This was made possible by me (like many above) DVR'ing the UM game and after UW's 1st drive (and unfortunately expected paving) and UM's 1st drive (typical of our season -- big play; missed pass to big-time WR; inexplicable fumble by a FB with two hands on the ball) I fast-forwarded through most of the rest. Took up about 45 min of my time, and didn't leave too much of mark (about the season's prospects? Sure. But the game in particular, besides the vicious his on DCaff? No.)

I'm not thrilled it's this way. But I can't change it. I'm not going to let our inexplicable inability to utilize our big WRs and our even more inexplicable underperforming OL (to name just two issues) ruin my day.

I'm looking forward to UM-Rutgers next week, because I root for UM and I'm interested to see if they can turn it around. But if they can't? It will not ruin football for me. Try to get to that place, if you can.

UM Indy

September 23rd, 2019 at 2:00 PM ^

I had the opposite - but equally alarming - reaction.  After our ass beating, I said to myself, self the only thing that's going to make you feel better is watching Notre Dame get its ass beat by Georgia.  There are several problems with this.  Number one, cheering for a SEC team is wrong.  Number two, Notre Dame might not in fact get its ass beat.  Number three, why does another team losing make Michigan losing any better?  Long story short, I watched without truly committing to cheering for Georgia and didn't get the result I was looking for anyway.  Notre Dame acquitted itself very well in a game we would've lost by 50.  

momo

September 23rd, 2019 at 2:06 PM ^

The experience of watching college football is dogshit due to commercials. Talk about killing the goose, golden egg etc. My kids are very into sports and won't watch it for this exact reason.

I have little time for FIFA but for the 1994 World Cup (my understanding is that) the US networks wanted to have in-game commercial time and FIFA said no way. Smartest decision ever in the history of sports-as-a-business.

stephenrjking

September 23rd, 2019 at 2:10 PM ^

Right with both of you and I hate it. College football is our greatest sport. There's nothing like it.

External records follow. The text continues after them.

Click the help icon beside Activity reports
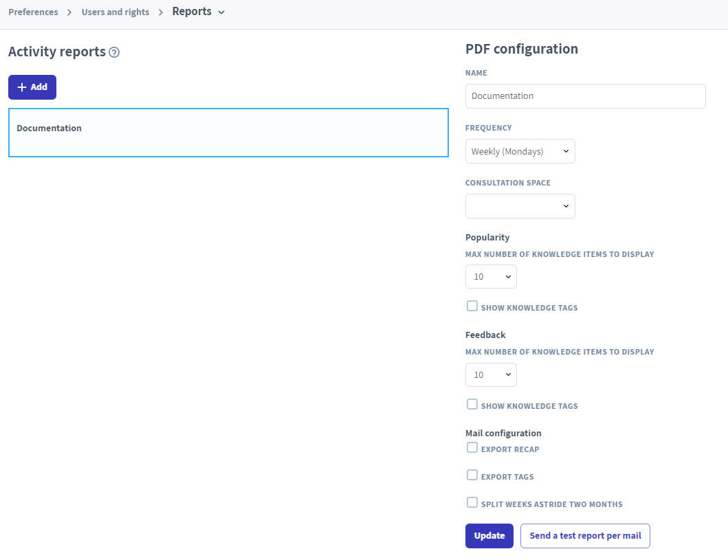 point(114,52)
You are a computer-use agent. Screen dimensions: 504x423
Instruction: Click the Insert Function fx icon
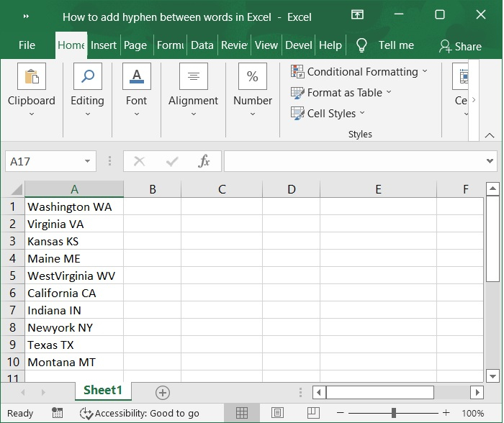(x=204, y=161)
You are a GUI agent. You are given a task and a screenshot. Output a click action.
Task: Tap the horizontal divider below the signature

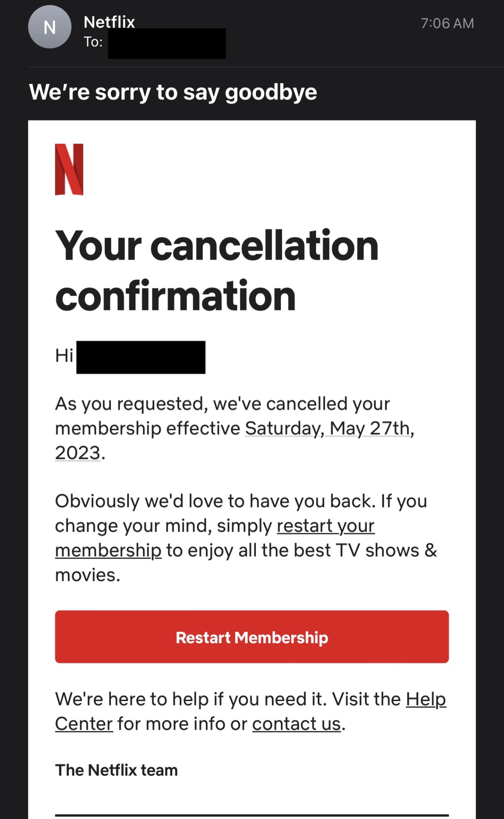[x=252, y=815]
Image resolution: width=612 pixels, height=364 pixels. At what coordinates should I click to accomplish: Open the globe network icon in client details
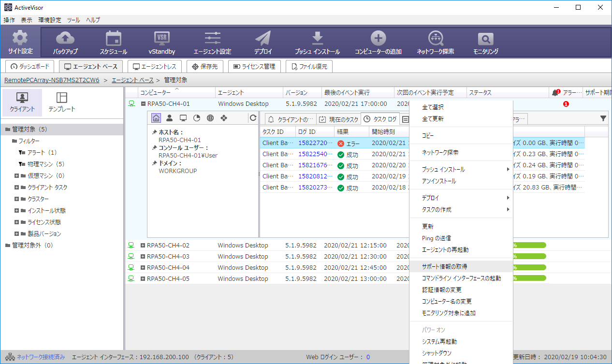tap(210, 118)
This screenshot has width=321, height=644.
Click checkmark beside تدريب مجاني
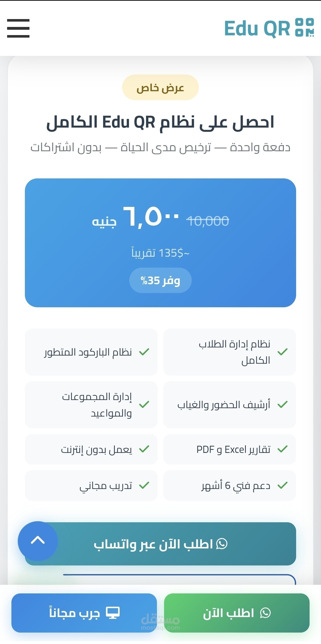pyautogui.click(x=144, y=485)

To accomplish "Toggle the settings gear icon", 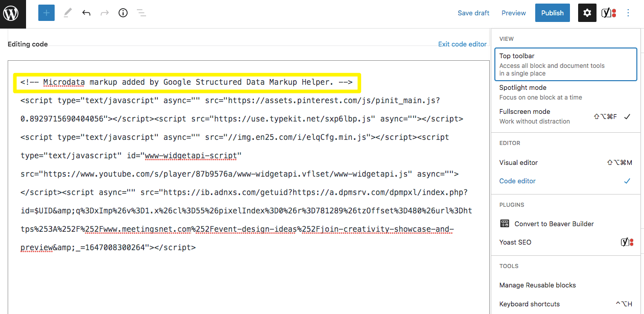I will [x=587, y=13].
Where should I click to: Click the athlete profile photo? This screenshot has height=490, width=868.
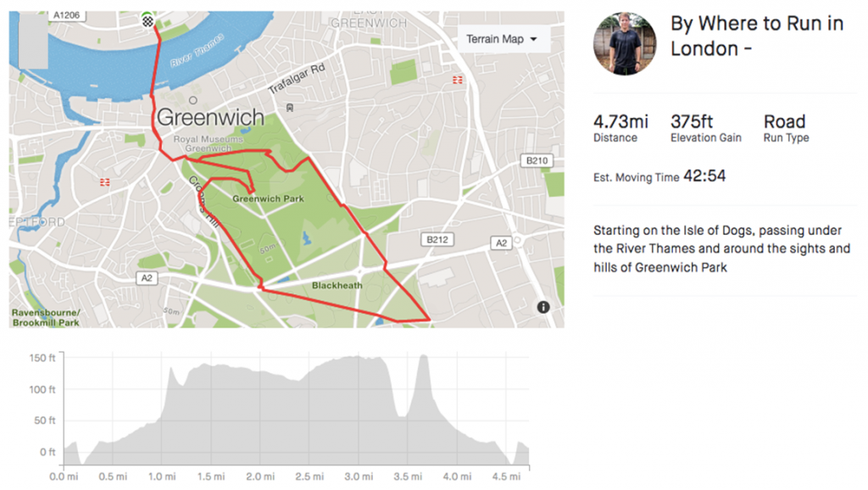pos(624,43)
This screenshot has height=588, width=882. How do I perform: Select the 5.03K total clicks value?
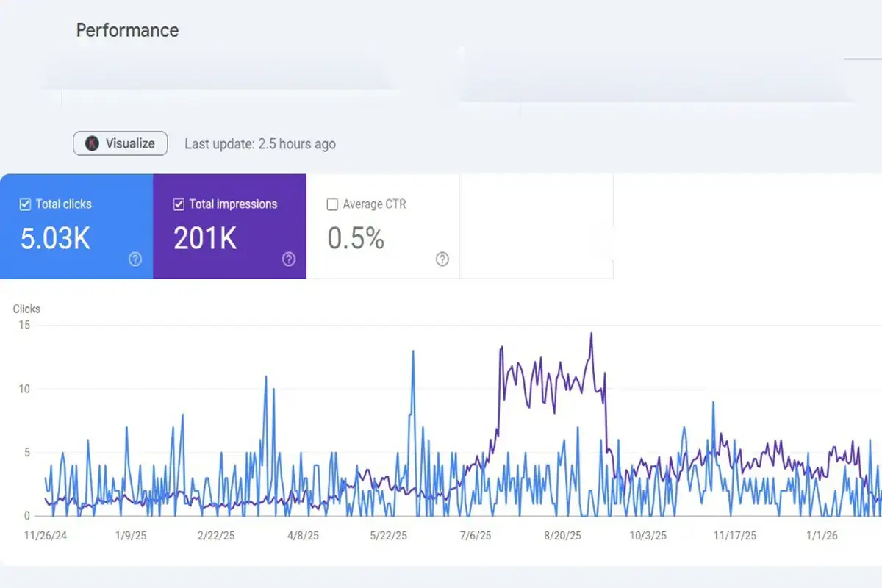pyautogui.click(x=55, y=239)
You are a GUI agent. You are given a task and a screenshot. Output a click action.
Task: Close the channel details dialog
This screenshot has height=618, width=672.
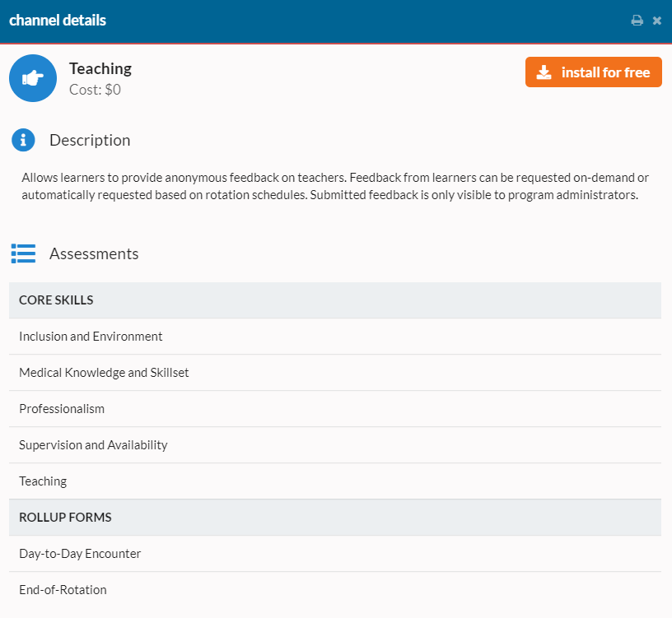click(657, 20)
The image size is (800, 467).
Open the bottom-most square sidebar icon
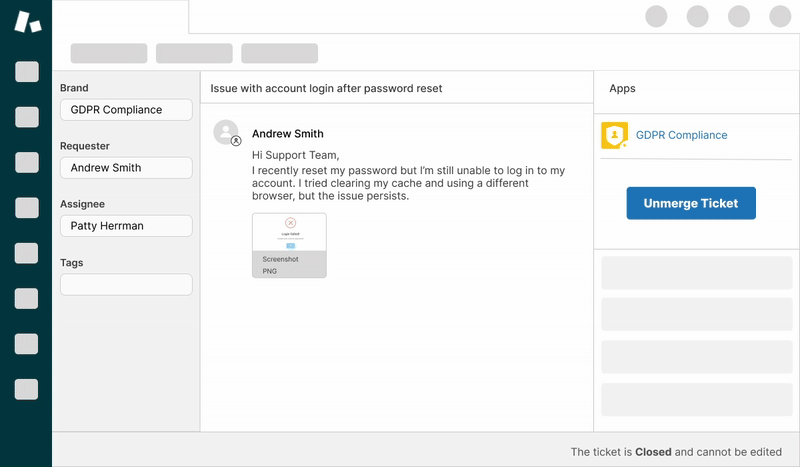click(x=27, y=390)
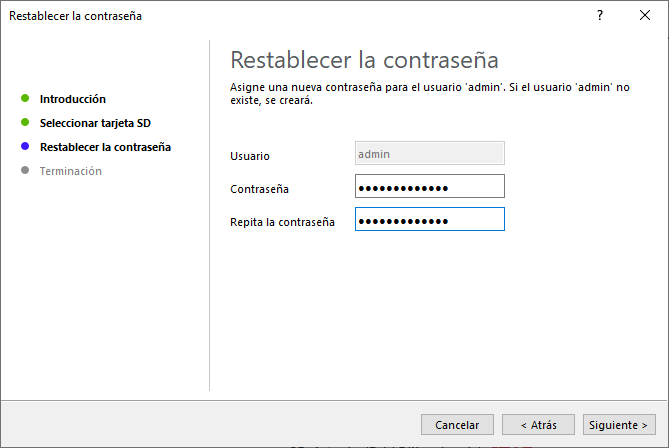
Task: Click the help question mark button
Action: click(x=600, y=16)
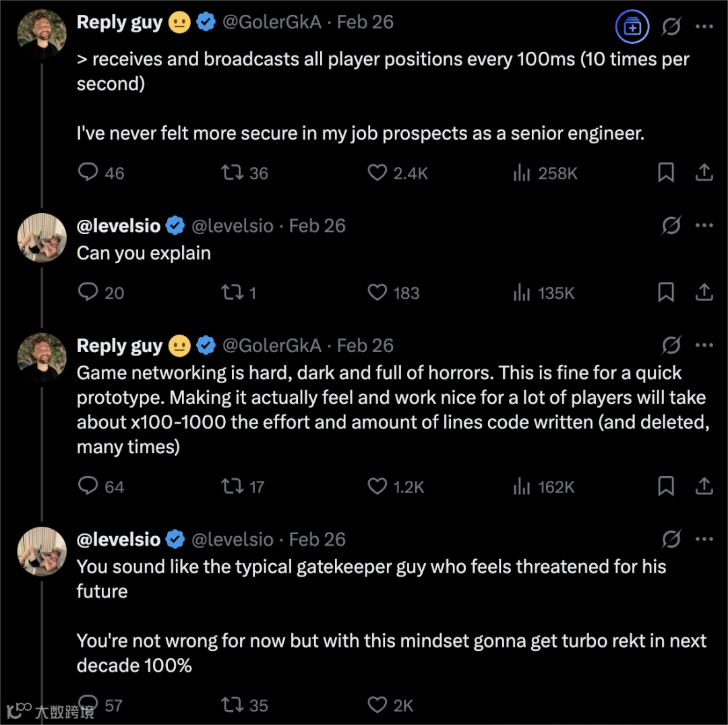728x725 pixels.
Task: Open @levelsio profile name on 'Can you explain'
Action: coord(119,225)

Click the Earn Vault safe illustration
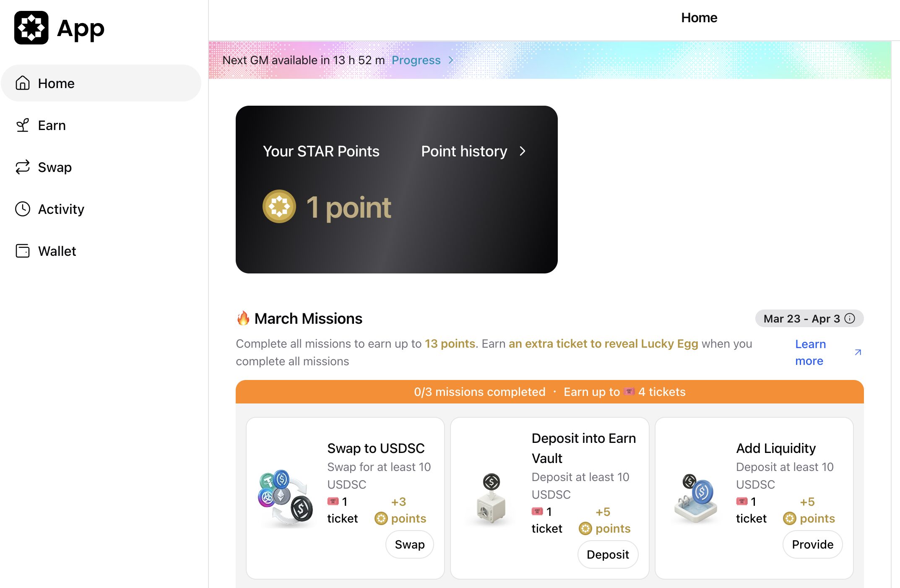point(491,499)
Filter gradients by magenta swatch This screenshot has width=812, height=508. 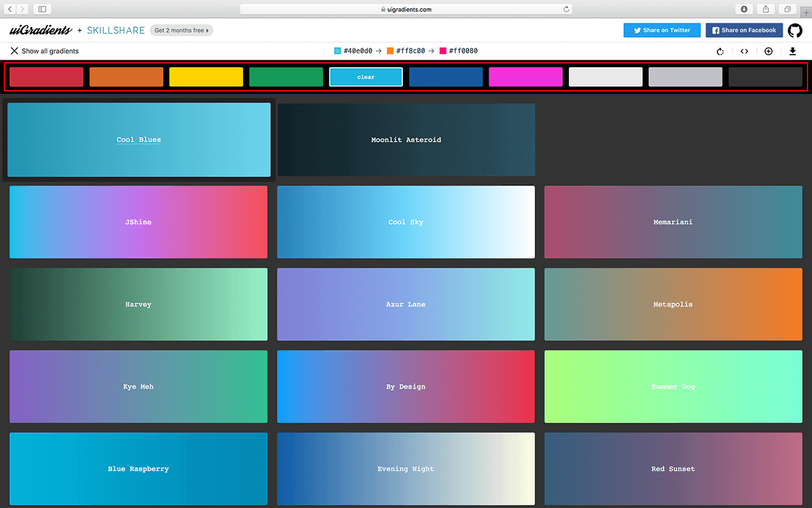(x=525, y=77)
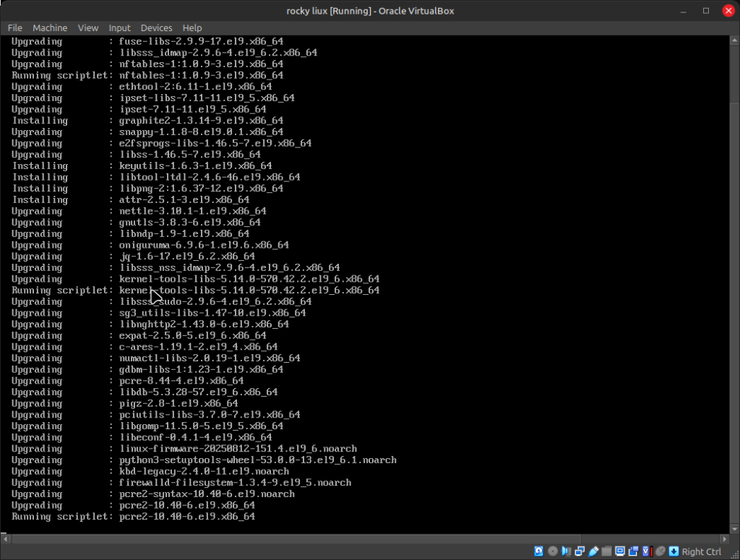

But when our team stinks, it's really hard to enjoy. I barely watched after the beat-down, and in fact I've watched far less college football so far this year in general. 

There's precedent for this: My interest in the NCAA tournament was considerably reduced during Michigan's long period of basketball irrelevance. With the basketball team's sustained success, I have been more plugged in to college basketball and general and more able to enjoy the NCAA tournament, even when Michigan is not involved. 

College football is better. But when the sport is a reminder of how deeply disappointing my team is, it is a hard thing to watch. 

When my team in a sport, or especially multiple teams, have a really bad day, I will occasionally dust off an old lame joke of mine. Take a weekend like this, where the Tigers are in the basement and Michigan got trounced. Imagine that the Lions lost as well (actually not true this week, but you know what I mean). It goes like this: "You know what's a great sport? Golf." Insert name of odd, uninteresting sport here.

But it's not so much a joke. I'm starting to look for other sports to follow. College football just isn't fun right now, because Michigan isn't fun. What did I actually enjoy following on Saturday? The Baja 400. True story. 

Winchester Wolverine

September 23rd, 2019 at 2:54 PM ^

2016 was the best college football watching year for me right up until the end of the OSU game. The stakes, CFP implications, former opponents, future opponents, etc. The Iowa loss was a heartbreaker, and at the time, it was the lowest dip in the emotional rollercoaster. I was convinced Michigan would beat OSU for that emotional peak. I remember waking up at 5 AM that Saturday morning like it was Christmas. #2 vs #3. We're back, baby. 

That was peak college football watching. Up until it wasn't. 

Now, I'm stuck with a love that, doesn't just not love me back, but fucking hates me. A part of me desperately wants out. But I know deep down inside that I'll never let this game, or this program, go. Despite all the heartache and stress and bullshit that I've continued to go through since I fell in love with Michigan football in 2006.

I'm a hopeless football romantic, I guess. And I fucking hate it.

gmoney41

September 23rd, 2019 at 3:11 PM ^

Agree,  as I get older and more responsibilities are on my plate, I don’t have the time for games all day Saturday.  I usually watch my soccer team, Manchester City at 9 then settle in for the Michigan game, then I’m free the rest of the day.  Well last Saturday was a complete contrast.  I watched man city thoroughly destroy a decent team in every way I desire Michigan to play, entertaining, efficient, and satisfying.  Then the Michigan game came on, and what I got was abysmal, ineffective, inefficient, boring Michigan.  I wasn’t too upset because I figured we’d lose, but to get dominated in the same fashion that my soccer team dominated was depressing and sad.  That is Michigan football, depressing and sad. Well at least I have great soccer to watch. 

The Fugitive

September 23rd, 2019 at 1:28 PM ^

I shut the game off to go golfing knowing full well it was going to pour on us. It did and that was infinitely better than sitting inside and watching Wisconsin bash their brains in.

kehnonymous

September 23rd, 2019 at 2:18 PM ^

Yes - and I only remember that because it was my own personal "eff it, i'm out" moment for the Hoke era.  The best/worst of all that is that if you'd asked 40 other M fans what their personal breaking point was, you'd have gotten 40 different replies, and no one could really disagree with any of the 40 other different takes.

Mercury Hayes

September 23rd, 2019 at 1:48 PM ^

Or negative energy. 

 

I love football more than the next guy, but everything is always so negative. It ruins my day. I enjoy taking my dog for a walk and the kid to the park. It has a better payoff and I won't die from the building rage inside my body.

For this reason I am starting to like basketball more. Loved the title runs, but could you imagine if this were football? FIRE BEILEIN HE CAN'T WIN THE BIG ONE!